◆ BRANO SCELTO
+-------+

Penne d’autore, uno sguardo su: ANDREA CAMILLERI

a cura di Pamela Mazzoni

Cari lettori,
ieri 6 settembre sarebbe stato il compleanno del grande Andrea Camilleri e noi Penne Irriverenti gli dedichiamo tutto questo mese, con la scheda autore, le recensioni di alcuni dei suoi romanzi e qualche aneddoto e curiosità.
Un doveroso omaggio allo scrittore dallo stile inconfondibile, all’uomo gentile e garbato, all’artista a tutto tondo: semplicemente lui, Nenè….

“Ogni singola storia d’amore, vissuta o inventata, riesce a essere unica e diversa e irripetibile rispetto ai miliardi di altre storie già accadute, che accadono, che accadranno. Insomma, l’amore non s’impara né teoricamente né andando a bottega da altri. S’impara amando, vale a dire perdendosi.”

Una penna molto brillante e prolifica quella di Andrea Camilleri, capace di raccontare storie vere e quasi dimenticate, storie inventate, storie di delitti e di ingiustizie: lo scrittore della memoria sopita, ma anche un arguto osservatore della realtà che ci circonda, pronto a mettere nero su bianco le falle della sua amatissima Sicilia, che è stata fonte di ispirazione per gli intrecci dei suoi romanzi ma anche specchio dell’Italia tutta.
Ed ecco nelle opere di Andrea Camilleri, in particolar modo quelle dedicate al Commissario Montalbano, tra trame spesso drammatiche, non di rado tragiche ma smorzate da un umorismo pungente, fare capolino problematiche forti, quali la mafia e le connivenze con la politica, gli sbarchi degli immigrati, la povertà, lo sfruttamento della prostituzione; il tutto affrontato con mano di ferro con i potenti e guanti di velluto con i più deboli, nel suo modo pacato ma genuino, senza ipocriti filtri e senza peli sulla lingua, perché Camilleri non era omo da contare la mezza missa, no no…lui la missa la contava intera: schietto e dotato di un’intelligente ironia, con abilità e talento è riuscito a mettere alla berlina vizi e difetti dell’italico popolo, arrivando diretto al punto ma con estremo garbo.
Era un cavaliere gentile dall’armatura lucente che combatteva le odiate ingiustizie con la sua penna graffiante al posto di un’arma, e con il sarcasmo beffardo invece della forza bruta. Andrea Calogero Camilleri nasce a Porto Empedocle nel 1925 ed il ragazzo curioso ed inquieto che lascia la sua adorata terra per trasferirsi a Roma, all’inseguimento dei sogni, non pensa affatto a scrivere libri: scrive invece poesie, così bene che nel 1947 Ungaretti lo inserisce in un’antologia di nuovi poeti.

+-------+

◆ COSE DA FARE
1 > Dove e in che anno è nato Andrea Camilleri secondo il brano scelto?
2 > Riassumi il brano scelto in due frasi.
Le righe qui sotto hanno un'altra provenienza.

◆ DATI FORNITI
+-------+

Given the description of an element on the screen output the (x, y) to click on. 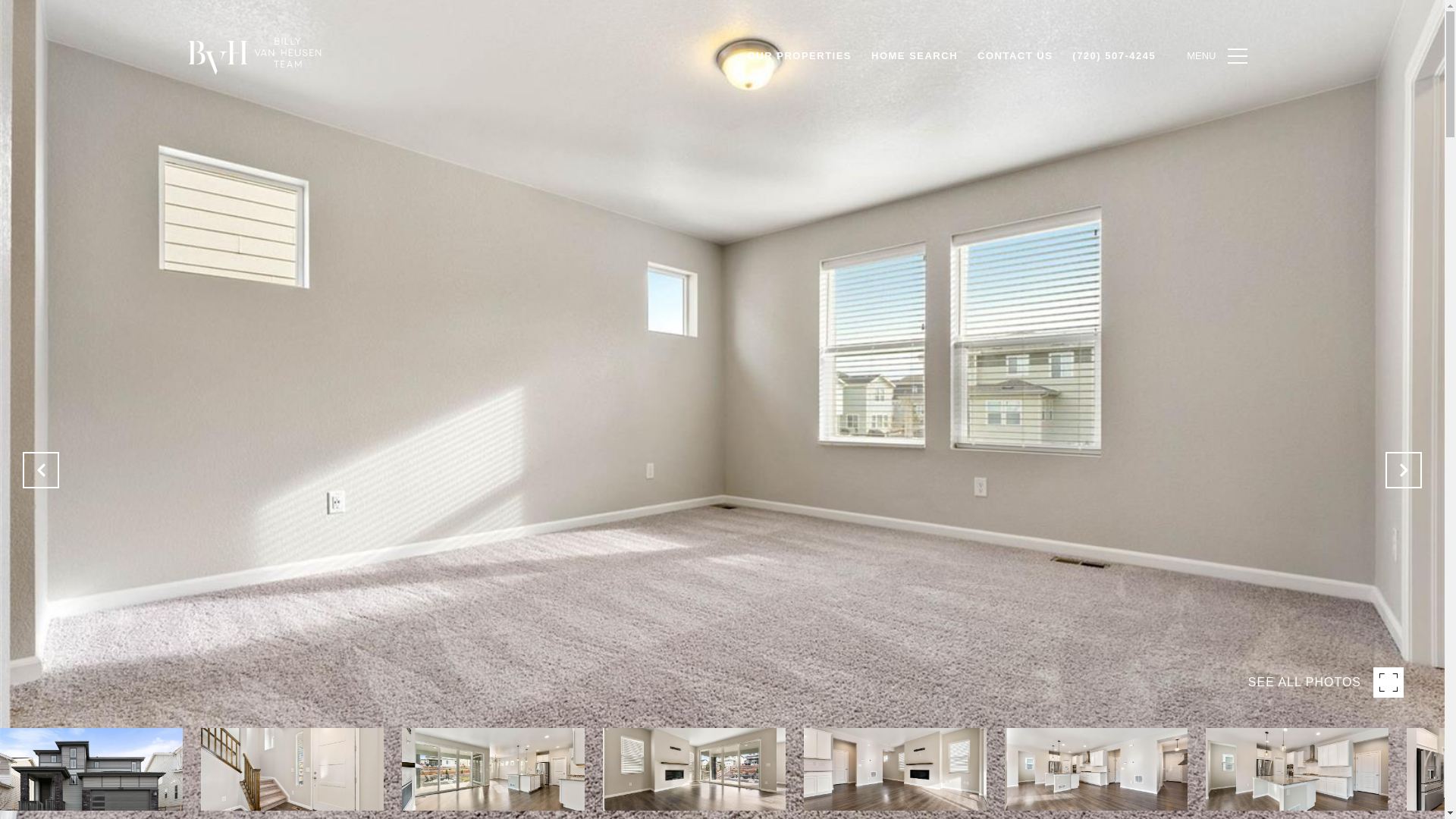
HOME SEARCH (914, 55)
OUR PROPERTIES (799, 55)
CONTACT US (1015, 55)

+-------+

◆ RISPOSTE
1 > A Porto Empedocle, nel 1925.

2 > Le Penne Irriverenti dedicano un mese intero ad Andrea Camilleri, scrittore capace di raccontare storie vere, inventate e di ingiustizie e di affrontare con umorismo pungente temi come la mafia, gli sbarchi degli immigrati e la povertà, soprattutto nei romanzi del Commissario Montalbano. Nato a Porto Empedocle nel 1925, da giovane si trasferì a Roma e scrisse poesie, tanto che nel 1947 Ungaretti lo inserì in un'antologia di nuovi poeti.